Palm Sunday in a Pandemic
As they approached Jerusalem and came to Bethphage on the Mount of Olives, Jesus sent two disciples, 2 saying to them, “Go to the village ahead of you, and at once you will find a donkey tied there, with her colt by her. Untie them and bring them to me. 3 If anyone says anything to you, say that the Lord needs them, and he will send them right away.”
4 This took place to fulfill what was spoken through the prophet:
5 “Say to Daughter Zion, ‘See, your king comes to you, gentle and riding on a donkey, and on a colt, the foal of a donkey.’”[a]
6 The disciples went and did as Jesus had instructed them. 7 They brought the donkey and the colt and placed their cloaks on them for Jesus to sit on. 8 A very large crowd spread their cloaks on the road, while others cut branches from the trees and spread them on the road. 9 The crowds that went ahead of him and those that followed shouted,
“Hosanna[b] to the Son of David!”
“Blessed is he who comes in the name of the Lord!”[c]
“Hosanna[d] in the highest heaven!”
10 When Jesus entered Jerusalem, the whole city was stirred and asked, “Who is this?”
11 The crowds answered, “This is Jesus, the prophet from Nazareth in Galilee.” Matthew 21:1-11
Today is Palm Sunday, one of the few Palm Sundays that I've not gone to a church service. Weird. But, I am fortunate that my pastor and his wife (also a pastor, but of another church) did a short video about the gospel passage for today, Matthew 21:1-11, and I have some thoughts.
In this passage, Jesus is coming in to Jerusalem at the beginning of Holy Week, what for him is the week before his crucifixion. He comes in, not as a conquering hero, but on a donkey. Yet, the people applaud him as a king, throwing down palm branches. If he was a king, though, wouldn't he be coming in on a horse, with legions of troops and the spoils of war?
Matthew is showing us that Jesus is doing the unexpected. He's the Messiah, come to save the world, but not in the way that everyone thought that he would. The people are saying, "Hosanna, blessed is he who comes in the name of the Lord!", but they're saying it to a guy who's riding on a donkey.
This made me think of how Jesus comes in to our lives. We're living through a global pandemic right now. Some religious leaders are talking about Jesus is stronger than the disease and how he's going to wipe it out. Well, clearly he could, because he's God. Yet, Jesus shows that he doesn't usually work that way. Like the way he entered into Jerusalem, the Messiah doesn't always act like the Messiah we expect. While we may want Jesus to wave his hand and get rid of coronavirus, it looks like he's expecting us to do our part and practice social distancing and appropriate hygiene. That is, he's going to let the laws of science do their thing.
We're going into Holy Week where we remember the week before Jesus' crucifixion.
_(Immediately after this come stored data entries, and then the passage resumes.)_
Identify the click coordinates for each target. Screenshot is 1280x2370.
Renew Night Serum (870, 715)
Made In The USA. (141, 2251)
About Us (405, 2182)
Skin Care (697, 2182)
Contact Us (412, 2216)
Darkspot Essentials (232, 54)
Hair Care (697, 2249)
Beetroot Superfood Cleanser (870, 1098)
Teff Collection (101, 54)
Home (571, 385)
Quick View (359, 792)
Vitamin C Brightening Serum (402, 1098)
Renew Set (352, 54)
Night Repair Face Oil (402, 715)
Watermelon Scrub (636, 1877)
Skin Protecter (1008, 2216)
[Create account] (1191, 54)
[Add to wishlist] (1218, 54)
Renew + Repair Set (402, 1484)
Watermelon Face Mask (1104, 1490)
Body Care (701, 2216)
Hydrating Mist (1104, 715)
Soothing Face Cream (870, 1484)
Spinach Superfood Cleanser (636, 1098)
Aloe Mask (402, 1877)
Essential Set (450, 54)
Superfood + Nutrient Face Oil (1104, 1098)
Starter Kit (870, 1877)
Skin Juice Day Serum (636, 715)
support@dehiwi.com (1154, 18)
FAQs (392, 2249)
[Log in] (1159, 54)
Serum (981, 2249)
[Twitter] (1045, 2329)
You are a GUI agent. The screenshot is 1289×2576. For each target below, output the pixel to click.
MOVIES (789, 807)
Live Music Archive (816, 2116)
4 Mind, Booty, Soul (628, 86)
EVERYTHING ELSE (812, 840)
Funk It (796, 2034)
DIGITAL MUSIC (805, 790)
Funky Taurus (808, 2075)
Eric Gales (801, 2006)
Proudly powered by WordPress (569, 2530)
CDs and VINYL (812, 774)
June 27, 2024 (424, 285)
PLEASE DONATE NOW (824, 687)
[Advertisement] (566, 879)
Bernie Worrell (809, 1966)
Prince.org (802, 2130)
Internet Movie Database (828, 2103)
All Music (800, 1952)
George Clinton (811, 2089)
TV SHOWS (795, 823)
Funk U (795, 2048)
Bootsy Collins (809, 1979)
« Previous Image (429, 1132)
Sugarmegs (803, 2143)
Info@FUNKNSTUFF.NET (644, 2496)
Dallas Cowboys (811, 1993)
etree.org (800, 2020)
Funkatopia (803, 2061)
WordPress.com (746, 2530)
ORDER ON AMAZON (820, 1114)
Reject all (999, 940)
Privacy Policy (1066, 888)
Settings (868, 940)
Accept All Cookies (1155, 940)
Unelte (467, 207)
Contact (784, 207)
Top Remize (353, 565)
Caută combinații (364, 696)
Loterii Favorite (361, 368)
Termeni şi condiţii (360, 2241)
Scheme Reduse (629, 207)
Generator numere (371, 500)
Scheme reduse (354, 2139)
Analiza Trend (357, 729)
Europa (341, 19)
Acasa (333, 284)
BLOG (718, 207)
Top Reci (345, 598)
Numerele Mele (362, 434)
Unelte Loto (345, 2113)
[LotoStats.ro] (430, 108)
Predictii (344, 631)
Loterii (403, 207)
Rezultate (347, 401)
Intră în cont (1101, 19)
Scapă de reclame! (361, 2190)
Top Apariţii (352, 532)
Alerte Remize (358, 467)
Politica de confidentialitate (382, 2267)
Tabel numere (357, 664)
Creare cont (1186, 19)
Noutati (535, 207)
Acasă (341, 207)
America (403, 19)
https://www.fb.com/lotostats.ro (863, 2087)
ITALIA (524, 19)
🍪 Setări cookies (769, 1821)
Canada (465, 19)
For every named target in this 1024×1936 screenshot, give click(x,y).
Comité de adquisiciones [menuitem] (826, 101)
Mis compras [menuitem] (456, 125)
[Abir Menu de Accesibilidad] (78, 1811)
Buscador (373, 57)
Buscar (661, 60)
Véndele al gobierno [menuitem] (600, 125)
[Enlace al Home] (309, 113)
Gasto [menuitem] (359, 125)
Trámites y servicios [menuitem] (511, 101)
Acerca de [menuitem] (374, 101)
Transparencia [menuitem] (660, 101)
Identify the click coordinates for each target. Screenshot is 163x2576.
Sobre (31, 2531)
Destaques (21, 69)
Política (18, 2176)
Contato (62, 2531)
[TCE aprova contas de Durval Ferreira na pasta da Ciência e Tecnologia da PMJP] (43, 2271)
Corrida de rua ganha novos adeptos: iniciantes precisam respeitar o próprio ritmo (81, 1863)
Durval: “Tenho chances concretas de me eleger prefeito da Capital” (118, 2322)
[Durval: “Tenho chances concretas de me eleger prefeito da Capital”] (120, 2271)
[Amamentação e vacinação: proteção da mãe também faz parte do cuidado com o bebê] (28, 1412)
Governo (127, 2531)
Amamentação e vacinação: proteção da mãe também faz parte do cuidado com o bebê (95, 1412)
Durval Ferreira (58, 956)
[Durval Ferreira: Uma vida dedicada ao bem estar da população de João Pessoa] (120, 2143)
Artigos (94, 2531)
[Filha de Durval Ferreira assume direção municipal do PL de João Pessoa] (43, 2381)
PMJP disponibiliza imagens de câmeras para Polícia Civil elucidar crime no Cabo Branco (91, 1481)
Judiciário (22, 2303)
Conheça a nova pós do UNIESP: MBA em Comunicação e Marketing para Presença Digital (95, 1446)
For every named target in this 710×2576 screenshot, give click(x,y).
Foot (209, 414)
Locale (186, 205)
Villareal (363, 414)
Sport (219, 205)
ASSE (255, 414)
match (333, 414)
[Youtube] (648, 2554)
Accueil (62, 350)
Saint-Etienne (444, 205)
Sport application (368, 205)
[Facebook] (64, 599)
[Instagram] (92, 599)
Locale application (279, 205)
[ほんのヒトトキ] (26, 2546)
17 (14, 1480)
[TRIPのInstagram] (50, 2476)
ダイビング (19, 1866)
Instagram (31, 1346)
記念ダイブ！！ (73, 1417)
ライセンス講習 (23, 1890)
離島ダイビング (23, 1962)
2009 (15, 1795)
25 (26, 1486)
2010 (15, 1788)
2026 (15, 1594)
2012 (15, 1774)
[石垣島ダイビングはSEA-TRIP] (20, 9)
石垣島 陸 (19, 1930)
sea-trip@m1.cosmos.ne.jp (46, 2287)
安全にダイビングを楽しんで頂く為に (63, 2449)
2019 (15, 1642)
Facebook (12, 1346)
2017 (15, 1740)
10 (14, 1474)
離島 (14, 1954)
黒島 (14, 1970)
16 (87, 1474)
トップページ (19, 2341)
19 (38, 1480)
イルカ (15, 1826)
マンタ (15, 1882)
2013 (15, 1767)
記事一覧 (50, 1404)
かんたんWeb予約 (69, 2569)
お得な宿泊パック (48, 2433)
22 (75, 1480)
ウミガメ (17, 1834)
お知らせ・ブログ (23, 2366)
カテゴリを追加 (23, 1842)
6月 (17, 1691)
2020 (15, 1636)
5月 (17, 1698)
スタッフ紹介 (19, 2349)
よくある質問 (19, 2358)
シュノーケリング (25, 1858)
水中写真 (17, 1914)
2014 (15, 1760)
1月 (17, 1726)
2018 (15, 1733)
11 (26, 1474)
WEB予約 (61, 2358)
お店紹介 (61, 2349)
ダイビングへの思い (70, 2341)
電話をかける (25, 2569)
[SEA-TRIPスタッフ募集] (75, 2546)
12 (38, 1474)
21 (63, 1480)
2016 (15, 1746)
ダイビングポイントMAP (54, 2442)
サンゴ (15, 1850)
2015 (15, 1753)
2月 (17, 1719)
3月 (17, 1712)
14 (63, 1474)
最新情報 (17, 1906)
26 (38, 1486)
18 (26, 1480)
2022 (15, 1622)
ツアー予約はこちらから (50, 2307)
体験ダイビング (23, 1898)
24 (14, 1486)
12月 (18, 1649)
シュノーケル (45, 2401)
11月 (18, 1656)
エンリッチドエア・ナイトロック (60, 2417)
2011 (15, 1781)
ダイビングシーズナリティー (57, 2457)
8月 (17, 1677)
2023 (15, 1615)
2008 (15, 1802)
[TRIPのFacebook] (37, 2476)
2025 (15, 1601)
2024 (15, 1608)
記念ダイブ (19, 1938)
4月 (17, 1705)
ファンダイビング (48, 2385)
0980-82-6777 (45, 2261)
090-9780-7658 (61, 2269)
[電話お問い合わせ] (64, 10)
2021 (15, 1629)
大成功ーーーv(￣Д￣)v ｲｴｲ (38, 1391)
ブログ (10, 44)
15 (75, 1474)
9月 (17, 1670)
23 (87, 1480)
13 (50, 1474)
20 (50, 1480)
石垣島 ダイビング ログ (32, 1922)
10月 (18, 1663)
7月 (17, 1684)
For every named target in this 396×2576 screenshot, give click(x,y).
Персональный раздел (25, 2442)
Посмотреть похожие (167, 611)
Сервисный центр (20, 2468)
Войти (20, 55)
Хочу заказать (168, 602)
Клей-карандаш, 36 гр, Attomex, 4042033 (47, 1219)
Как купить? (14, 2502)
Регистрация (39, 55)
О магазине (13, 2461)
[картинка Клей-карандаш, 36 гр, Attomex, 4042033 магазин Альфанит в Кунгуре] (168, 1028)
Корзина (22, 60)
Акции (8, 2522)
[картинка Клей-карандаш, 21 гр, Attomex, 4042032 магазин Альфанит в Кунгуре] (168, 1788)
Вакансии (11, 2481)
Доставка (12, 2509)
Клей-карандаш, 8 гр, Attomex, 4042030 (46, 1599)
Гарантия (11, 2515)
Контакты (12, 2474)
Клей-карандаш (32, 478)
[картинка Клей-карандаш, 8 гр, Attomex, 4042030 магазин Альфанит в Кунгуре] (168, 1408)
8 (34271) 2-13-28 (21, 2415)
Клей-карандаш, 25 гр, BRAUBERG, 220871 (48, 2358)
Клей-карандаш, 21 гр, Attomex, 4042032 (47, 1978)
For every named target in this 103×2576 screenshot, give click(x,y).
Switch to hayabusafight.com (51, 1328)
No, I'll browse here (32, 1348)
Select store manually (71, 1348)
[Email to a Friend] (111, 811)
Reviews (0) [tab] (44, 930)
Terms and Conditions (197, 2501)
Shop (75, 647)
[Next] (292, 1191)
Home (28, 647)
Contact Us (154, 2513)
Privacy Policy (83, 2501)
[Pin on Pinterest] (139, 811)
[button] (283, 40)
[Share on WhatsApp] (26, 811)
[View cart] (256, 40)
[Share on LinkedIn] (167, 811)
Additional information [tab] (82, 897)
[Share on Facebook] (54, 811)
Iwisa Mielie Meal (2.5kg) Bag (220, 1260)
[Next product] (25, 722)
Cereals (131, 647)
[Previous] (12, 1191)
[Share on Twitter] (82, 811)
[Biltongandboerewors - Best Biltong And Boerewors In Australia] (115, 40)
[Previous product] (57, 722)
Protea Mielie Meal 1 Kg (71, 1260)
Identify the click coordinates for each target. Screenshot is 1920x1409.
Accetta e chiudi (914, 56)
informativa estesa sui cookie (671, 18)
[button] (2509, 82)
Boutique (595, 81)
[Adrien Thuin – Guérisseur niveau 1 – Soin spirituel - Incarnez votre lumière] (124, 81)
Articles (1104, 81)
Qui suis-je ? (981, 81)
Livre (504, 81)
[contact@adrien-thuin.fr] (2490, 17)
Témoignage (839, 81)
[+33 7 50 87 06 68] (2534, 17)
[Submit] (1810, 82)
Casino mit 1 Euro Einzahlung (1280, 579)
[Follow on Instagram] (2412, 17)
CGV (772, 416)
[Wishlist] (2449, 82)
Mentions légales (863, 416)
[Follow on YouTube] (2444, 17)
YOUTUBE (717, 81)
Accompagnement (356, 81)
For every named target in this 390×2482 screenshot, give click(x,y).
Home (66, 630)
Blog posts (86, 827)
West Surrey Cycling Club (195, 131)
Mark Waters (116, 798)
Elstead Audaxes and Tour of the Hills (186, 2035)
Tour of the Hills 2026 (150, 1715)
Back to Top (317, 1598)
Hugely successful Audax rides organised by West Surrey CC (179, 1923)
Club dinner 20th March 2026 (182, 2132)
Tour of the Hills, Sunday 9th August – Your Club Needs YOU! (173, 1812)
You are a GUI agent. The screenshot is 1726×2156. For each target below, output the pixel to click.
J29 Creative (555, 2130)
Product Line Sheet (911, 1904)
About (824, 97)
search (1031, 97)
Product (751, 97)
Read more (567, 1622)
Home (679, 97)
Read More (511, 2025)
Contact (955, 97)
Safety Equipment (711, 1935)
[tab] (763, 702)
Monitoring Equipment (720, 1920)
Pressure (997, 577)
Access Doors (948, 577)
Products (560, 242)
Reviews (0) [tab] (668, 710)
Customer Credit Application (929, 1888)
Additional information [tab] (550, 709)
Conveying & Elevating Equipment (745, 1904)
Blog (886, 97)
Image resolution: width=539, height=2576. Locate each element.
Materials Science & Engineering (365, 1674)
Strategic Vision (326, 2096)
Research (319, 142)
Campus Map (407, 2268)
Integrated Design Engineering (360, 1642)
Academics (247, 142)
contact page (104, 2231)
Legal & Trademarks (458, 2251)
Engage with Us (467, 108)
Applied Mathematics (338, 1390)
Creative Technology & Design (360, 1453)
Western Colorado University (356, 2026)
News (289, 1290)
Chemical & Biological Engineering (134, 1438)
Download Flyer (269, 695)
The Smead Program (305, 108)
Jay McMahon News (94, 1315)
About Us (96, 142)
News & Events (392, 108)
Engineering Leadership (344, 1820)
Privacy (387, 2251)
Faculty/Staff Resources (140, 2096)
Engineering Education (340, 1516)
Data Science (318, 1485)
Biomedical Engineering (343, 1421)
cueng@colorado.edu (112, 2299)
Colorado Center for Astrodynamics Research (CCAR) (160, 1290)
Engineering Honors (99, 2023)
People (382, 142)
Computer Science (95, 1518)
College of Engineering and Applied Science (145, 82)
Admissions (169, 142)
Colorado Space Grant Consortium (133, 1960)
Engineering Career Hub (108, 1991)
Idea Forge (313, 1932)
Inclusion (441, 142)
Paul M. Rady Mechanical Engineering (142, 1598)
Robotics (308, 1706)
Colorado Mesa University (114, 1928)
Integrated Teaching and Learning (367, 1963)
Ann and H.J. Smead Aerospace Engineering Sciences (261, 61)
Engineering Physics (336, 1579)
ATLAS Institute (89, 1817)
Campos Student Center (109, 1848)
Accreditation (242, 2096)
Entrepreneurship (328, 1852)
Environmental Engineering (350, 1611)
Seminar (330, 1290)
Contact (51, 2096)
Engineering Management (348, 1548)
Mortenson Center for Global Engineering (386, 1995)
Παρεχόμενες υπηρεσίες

We can't spend this week in community this year: no Maundy Thursday or Good Friday services. No Easter Egg hunts, no Easter services. We'll spend these days with our families remembering Jesus' final days with just a few people. And remembering that Jesus' final miracle was the biggest one. The one that sealed our fate forever.
Because Jesus died and was then raised from the dead, we are forgiven forever from our sin. That gives us the hope of heaven, but it also gives us the hope of abundant life, a richer life, here on earth. This week, let's remember that Jesus lived here with us on earth. He did the unexpected for 33 years. He could have saved us without hanging out with us for so long, but he spent that time teaching us how to live.
What was the primary thing that Jesus taught us? Love. He taught us to love each other. His whole life was loving the people around him. And then, his death, burial, and resurrection was about love for all humanity.
Jesus replied: “‘Love the Lord your God with all your heart and with all your soul and with all your mind.’ 38 This is the first and greatest commandment. 39 And the second is like it: ‘Love your neighbor as yourself.’ Matthew 22:37-39
Love one another this Easter week. Stay home. Stay connected through social media.